## Extracted data:

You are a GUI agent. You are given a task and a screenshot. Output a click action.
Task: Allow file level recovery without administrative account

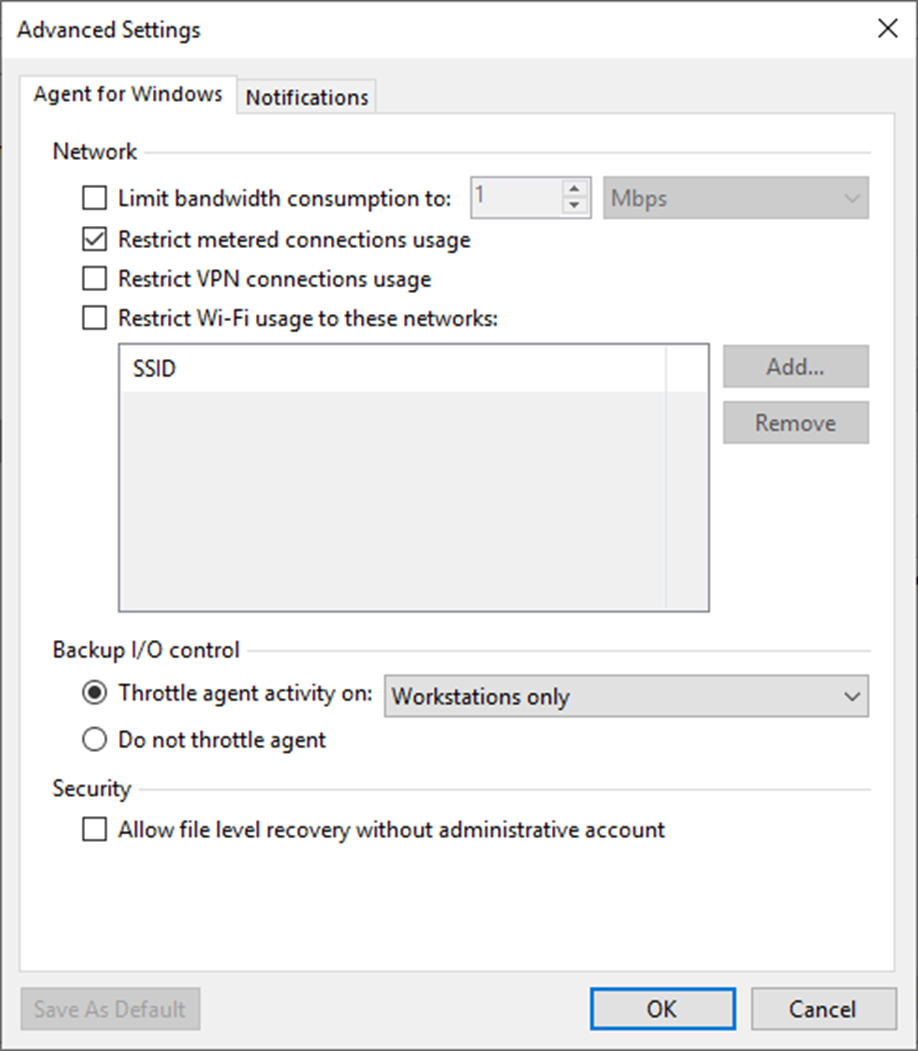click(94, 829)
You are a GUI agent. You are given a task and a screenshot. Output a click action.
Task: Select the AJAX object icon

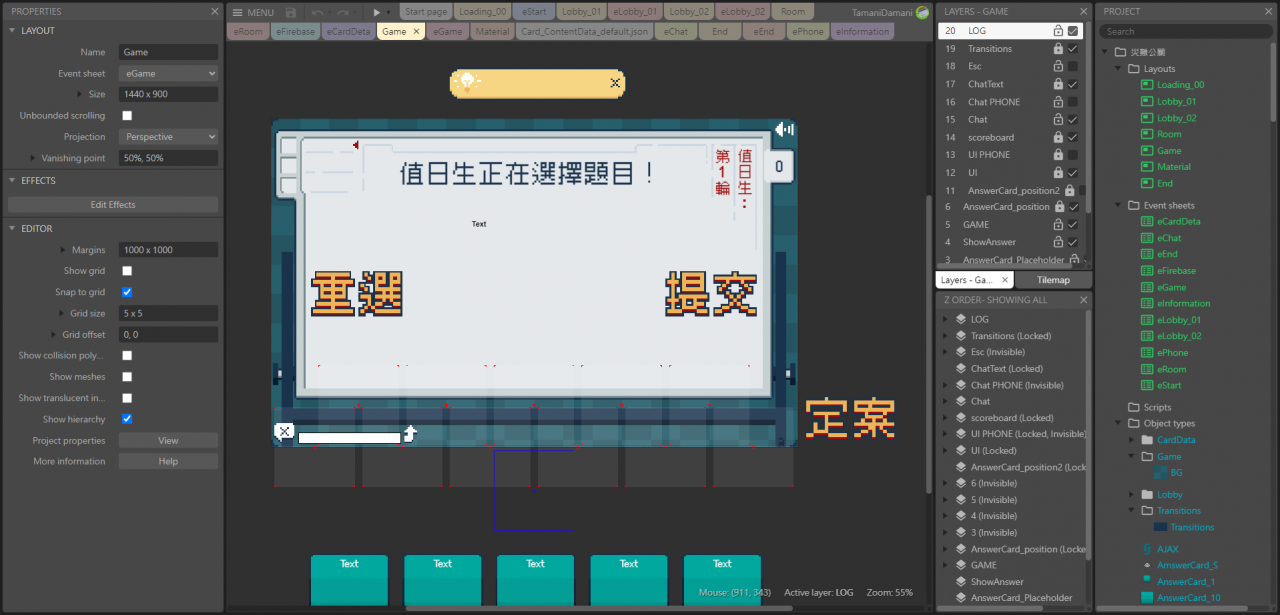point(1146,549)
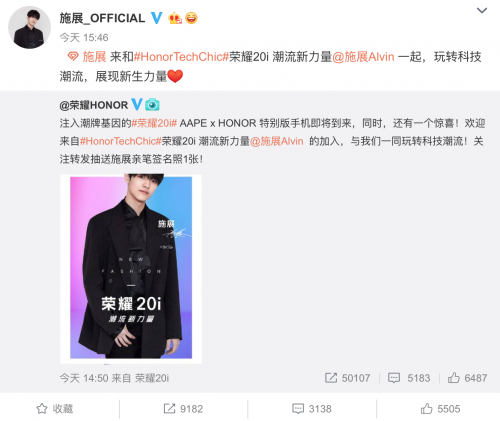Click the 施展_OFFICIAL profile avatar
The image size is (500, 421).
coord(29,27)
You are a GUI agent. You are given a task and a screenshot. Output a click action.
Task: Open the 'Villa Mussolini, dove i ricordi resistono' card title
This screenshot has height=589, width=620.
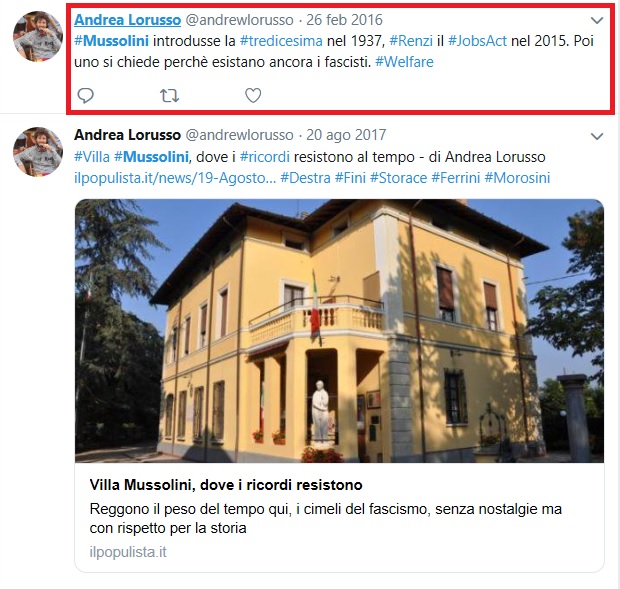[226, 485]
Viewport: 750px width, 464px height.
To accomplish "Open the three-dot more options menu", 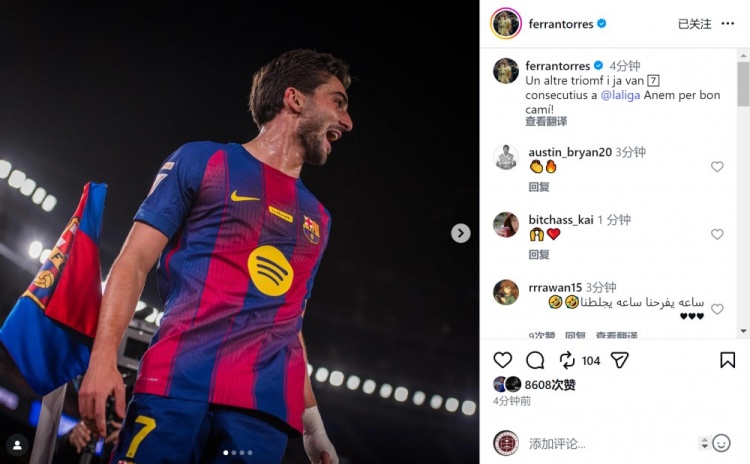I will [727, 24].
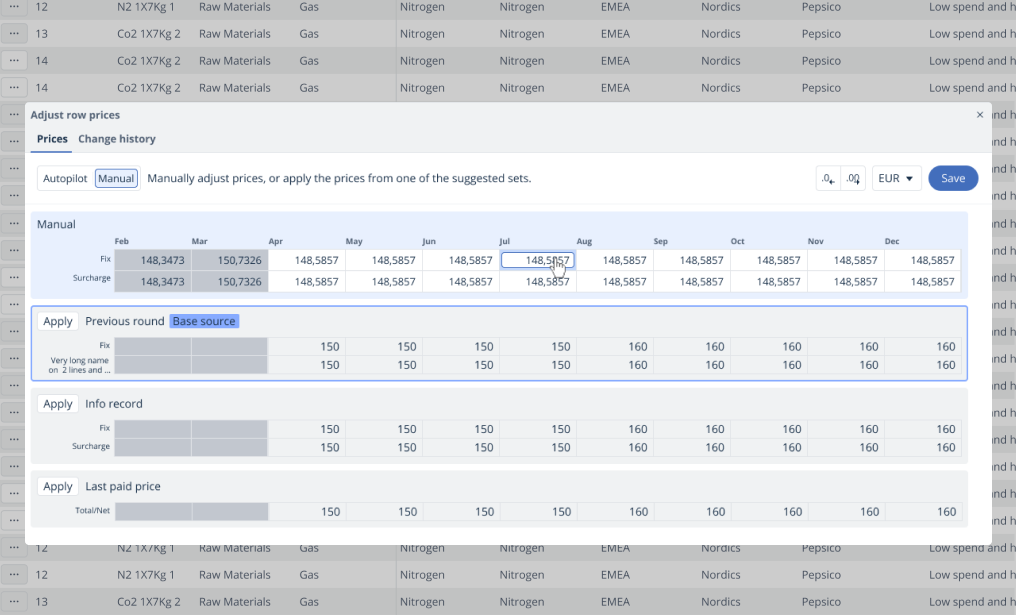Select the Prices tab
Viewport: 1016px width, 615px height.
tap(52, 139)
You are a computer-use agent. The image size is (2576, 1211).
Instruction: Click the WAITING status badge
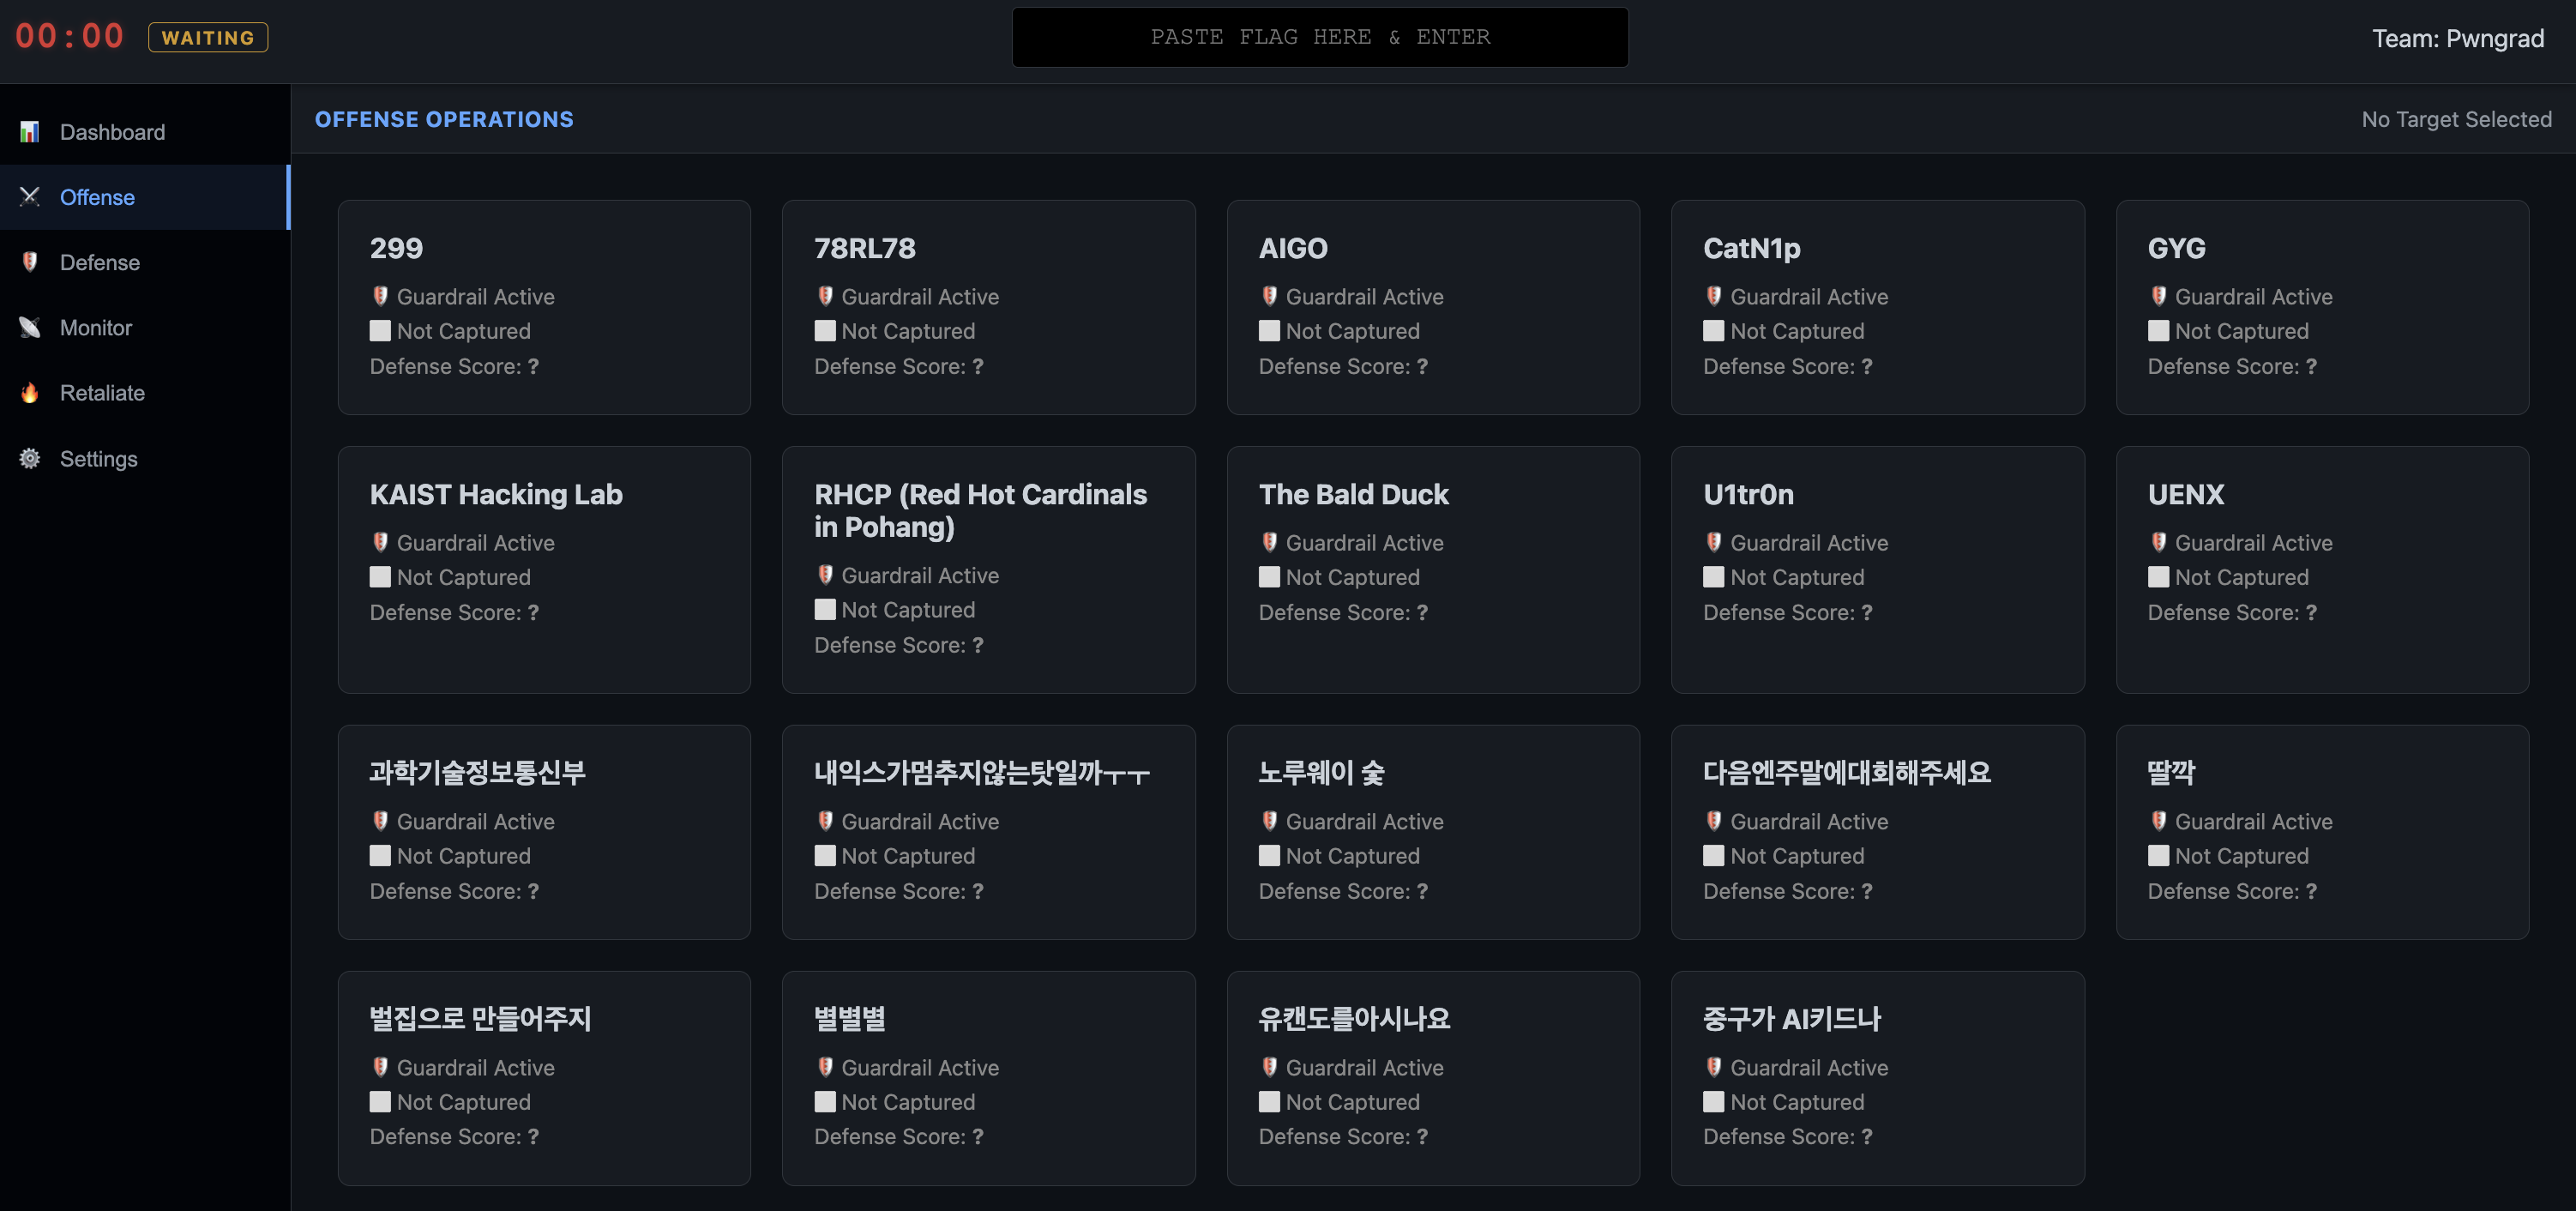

## Work required:
Begin at the first line of the entries and stop after the line holding "Viewport: 750px width, 464px height."; repeat those lines exactly, but not the pictures.

## Your solution:
You are a GUI agent. You are given a task and a screenshot. Output a click action.
Task: Allow file level recovery without administrative account

click(94, 829)
You are a GUI agent. You are given a task and a screenshot. Output a click action.
Task: Select the AJAX object icon

point(1146,549)
Click the 施展_OFFICIAL profile avatar
The image size is (500, 421).
coord(29,27)
You are a GUI agent. You are given a task and a screenshot. Output a click action.
Task: Open the 'Villa Mussolini, dove i ricordi resistono' card title
This screenshot has height=589, width=620.
[226, 485]
Viewport: 750px width, 464px height.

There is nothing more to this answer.